■ **Your task**: In the records below, the relevant part opens with the line containing "1000x1000 pixels." and closes with the line containing "Task: Click the Bahrain trends heading"; print that part exactly and only, without its pictures.
** Opening Exercise material block **
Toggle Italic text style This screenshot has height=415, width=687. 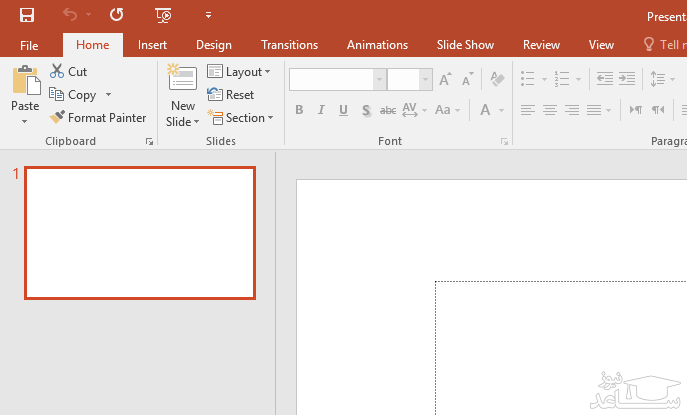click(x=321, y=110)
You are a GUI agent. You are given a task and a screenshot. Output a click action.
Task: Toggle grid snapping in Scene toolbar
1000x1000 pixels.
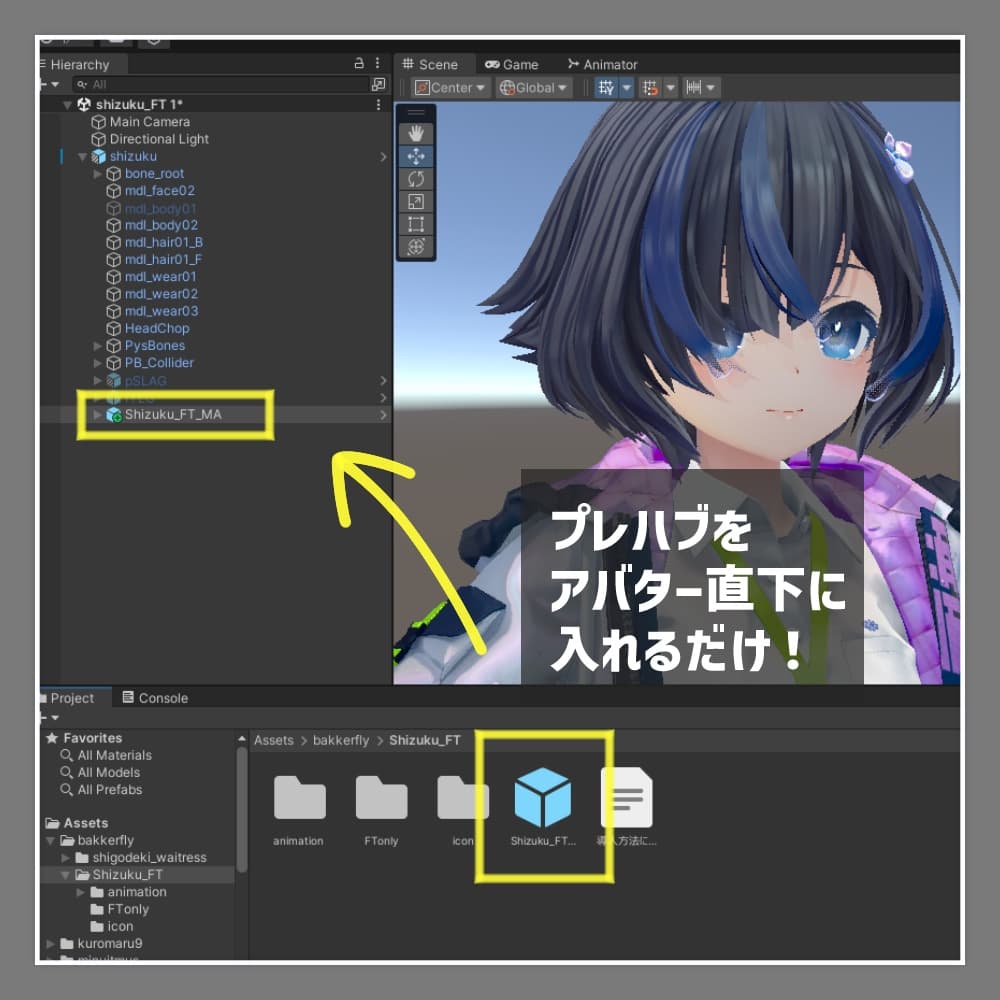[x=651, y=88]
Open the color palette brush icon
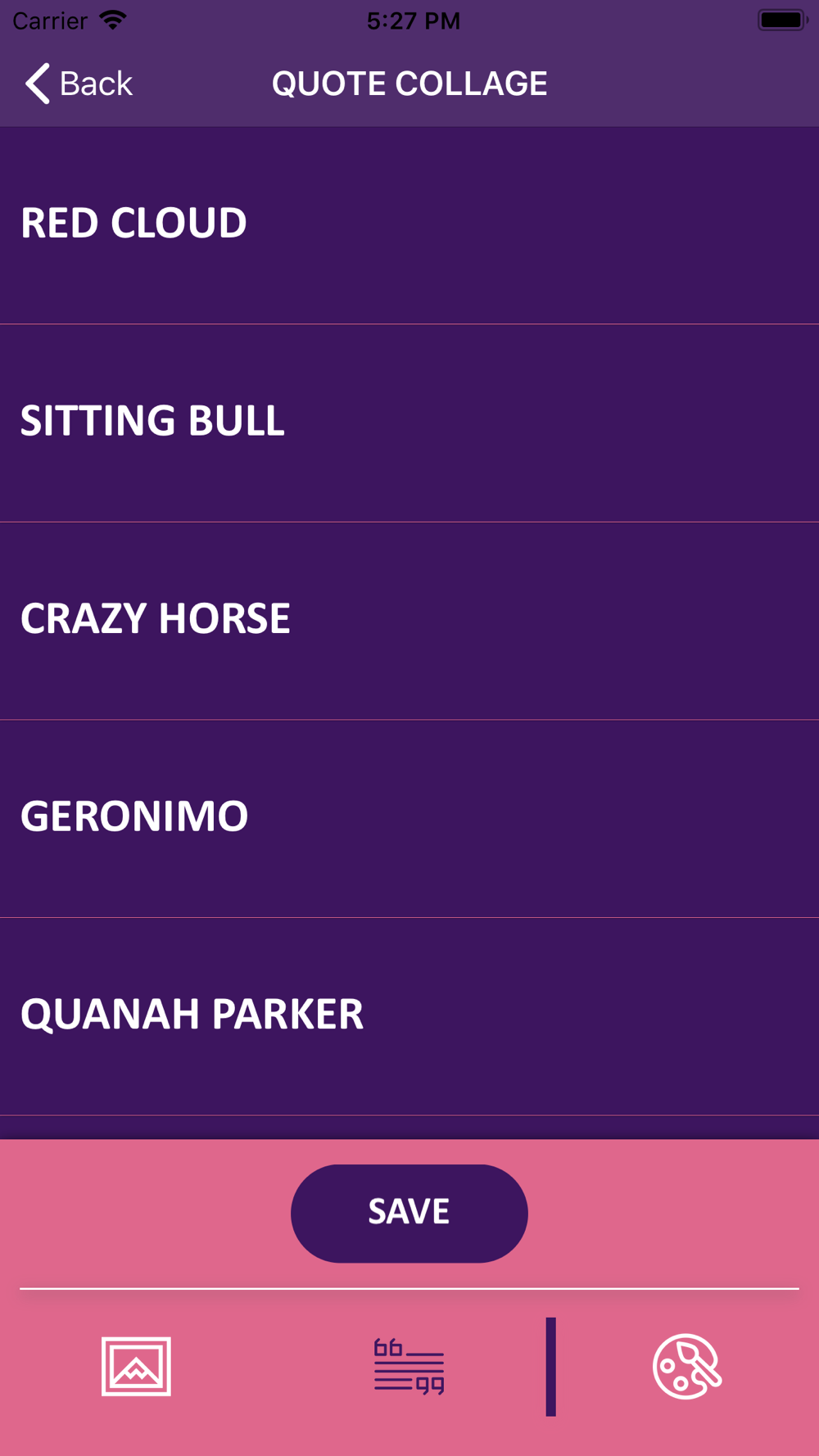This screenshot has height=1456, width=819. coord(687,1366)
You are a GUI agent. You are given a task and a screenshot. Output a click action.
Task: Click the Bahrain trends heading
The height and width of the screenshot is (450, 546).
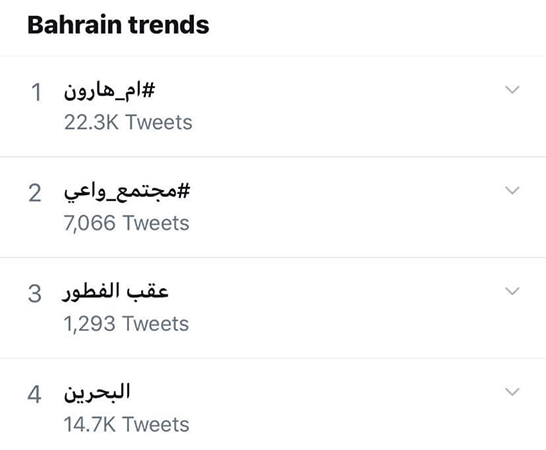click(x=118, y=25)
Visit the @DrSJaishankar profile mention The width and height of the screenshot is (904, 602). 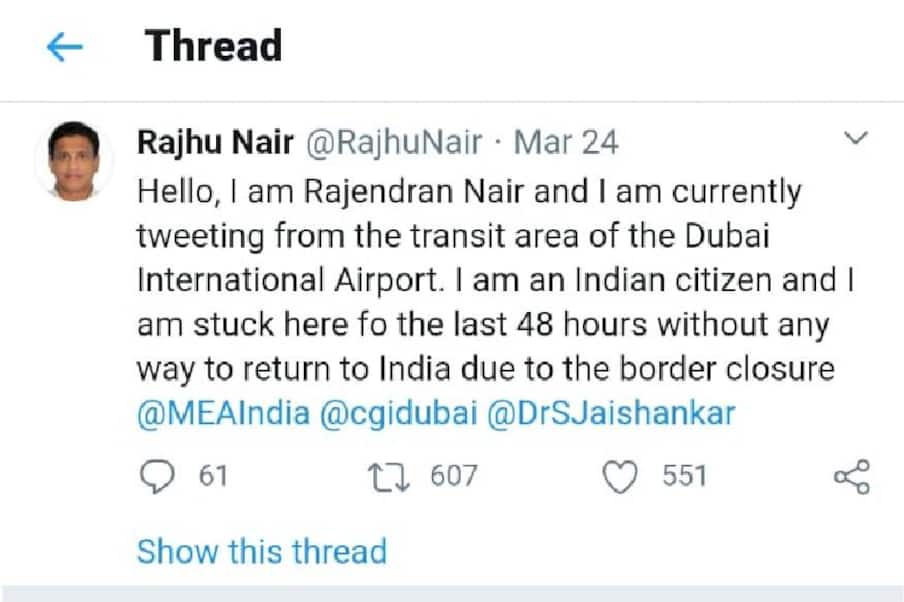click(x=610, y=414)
** Closing Exercise material block **
■ **Expected output**:
1000x1000 pixels.
[x=651, y=88]
Open the color palette brush icon
This screenshot has height=1456, width=819. coord(687,1366)
You are a GUI agent. You are given a task and a screenshot. Output a click action.
Task: Click the Bahrain trends heading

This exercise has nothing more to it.